This evening, I was packing up to go home. A senpai at work suddenly texted me a long message about what happened at our badminton session. That I was playing too aggressively, that I hit someone and didn’t apologize, that my attitude was terrible, and that this wasn’t the first time. And an overwhelming emotion rose up immediately.

Here’s the full story. Recently I’ve been thinking about being more of myself. Showing people who I am, letting the filter down. Playing at full strength. In badminton, that means playing competitively, not casually. And in the process, I hit the shuttle hard into a colleague’s face. It hurt her.

At the time, everyone gathered around her to check if she was okay. I did the normal thing on the court, raised my hand to say sorry. But beyond that, nothing. I thought about going up to her, but what would I say? “Are you okay?” when she’s clearly not?
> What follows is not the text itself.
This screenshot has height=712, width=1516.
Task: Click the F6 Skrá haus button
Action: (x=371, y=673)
It felt fake. I didn’t know how to show concern in a way that didn’t feel like performing. And honestly, if it were me getting hit, I’d just take care of myself and move on. So I assumed she’d do the same. She didn’t. Most people don’t. But I didn’t know that then. So instead of doing something that felt hollow, I did nothing. And then the thought kicked in, “I’m a bad guy, I should just leave.” So I packed up. From the outside, it looked like I didn’t care at all.
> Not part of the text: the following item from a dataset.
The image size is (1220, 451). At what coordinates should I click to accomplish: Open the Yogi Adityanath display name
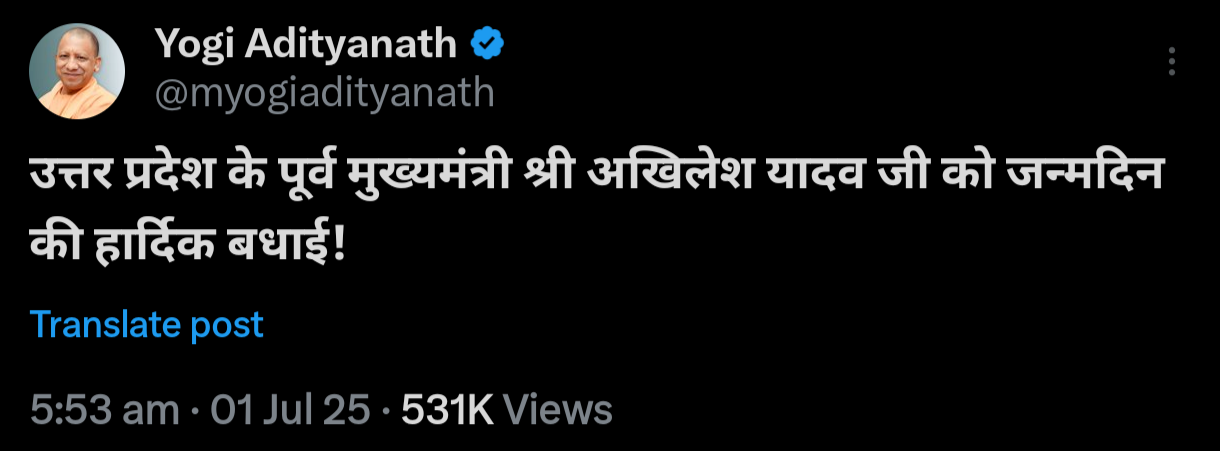point(306,45)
Later that evening, I got the message. And that feeling hit me.

I’ve felt it before. The same feeling when I’m afraid of making mistakes. When I was insulted. When I failed. It’s always the same line running through my head. “Something is wrong with you.”

Not “you made a mistake.” Not “you could’ve handled that better.” Straight to “something is wrong with you.” And it freezes you. You can’t move, can’t speak, can’t do anything, because your brain is convinced that any action will only make it worse. So you shut down. And the cruel part is, from the outside, shutting down looks exactly like not caring. There’s this idea in psychology. The thing you fear most, and the actions you take to avoid it, end up creating exactly what you were afraid of.
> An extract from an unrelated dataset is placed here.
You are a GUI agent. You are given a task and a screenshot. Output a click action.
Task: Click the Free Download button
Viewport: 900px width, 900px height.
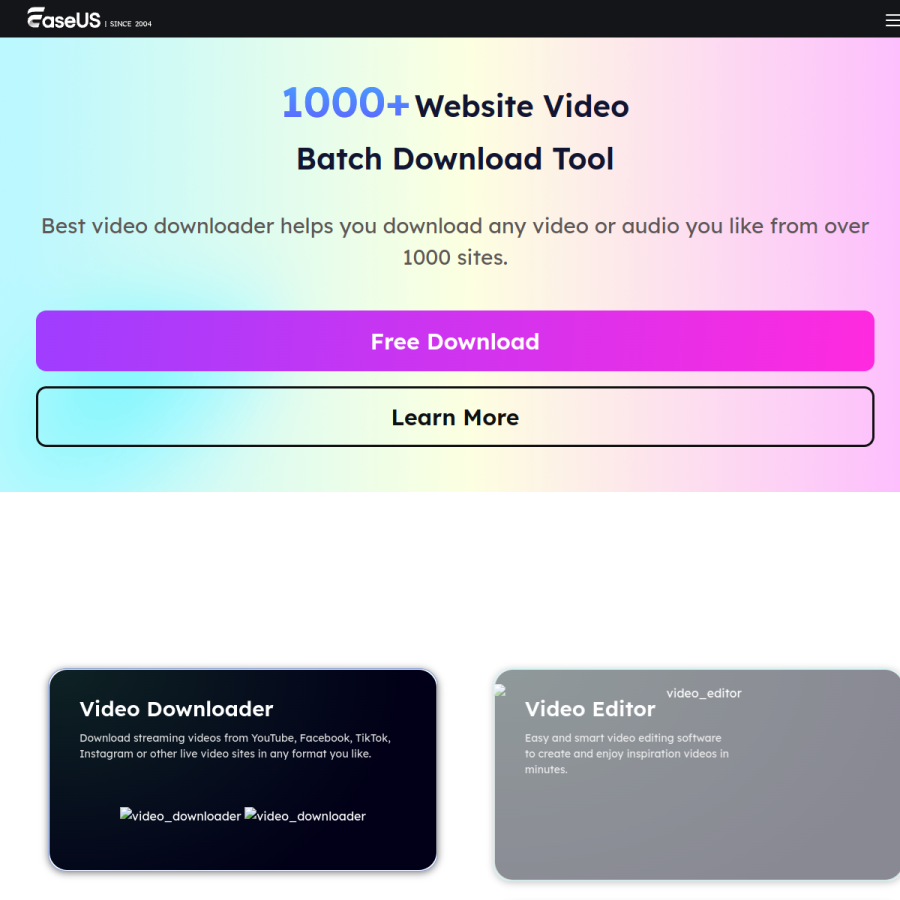point(455,341)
For the response to my senpai, I wasn’t sure. Should I match the energy of his long message, explain my side, tell him what I was going through? I asked a chatbot and decided to keep it dead simple. Just apologize.

This reminded me of my internship. I made a teamwork mistake. At the time, I was thinking about the structure, that I didn’t know the whole process, the testing, the documentation, the teamwork flow. But to the CEO, the only thing he saw was “this guy doesn’t acknowledge his mistake.” Explaining my reasoning was pointless. People would never care about the hidden part, nor do they have the time. They see the surface.

I read a story about Zidane. 2006 World Cup final. He headbutted Materazzi after being provoked. The whole world saw the headbutt. Nobody heard what was said. The retaliation gets punished, not the provocation. The guy who snaps visibly pays, the one who whispers gets away with it.

And I wondered. Will someone ever sit down and ask “what happened?” instead of just saying “you suck for doing that”? Someone who sees the freeze and thinks “that’s not like him” instead of “what an asshole.”

It’s hard to find such a person. And honestly, even I don’t know how to be that person for someone else. If someone makes a mistake, I normally don’t blame them much. But at the same time, I don’t know how to gracefully sit with someone through theirs, the way I wish people would sit with mine. So I can’t really expect it from others.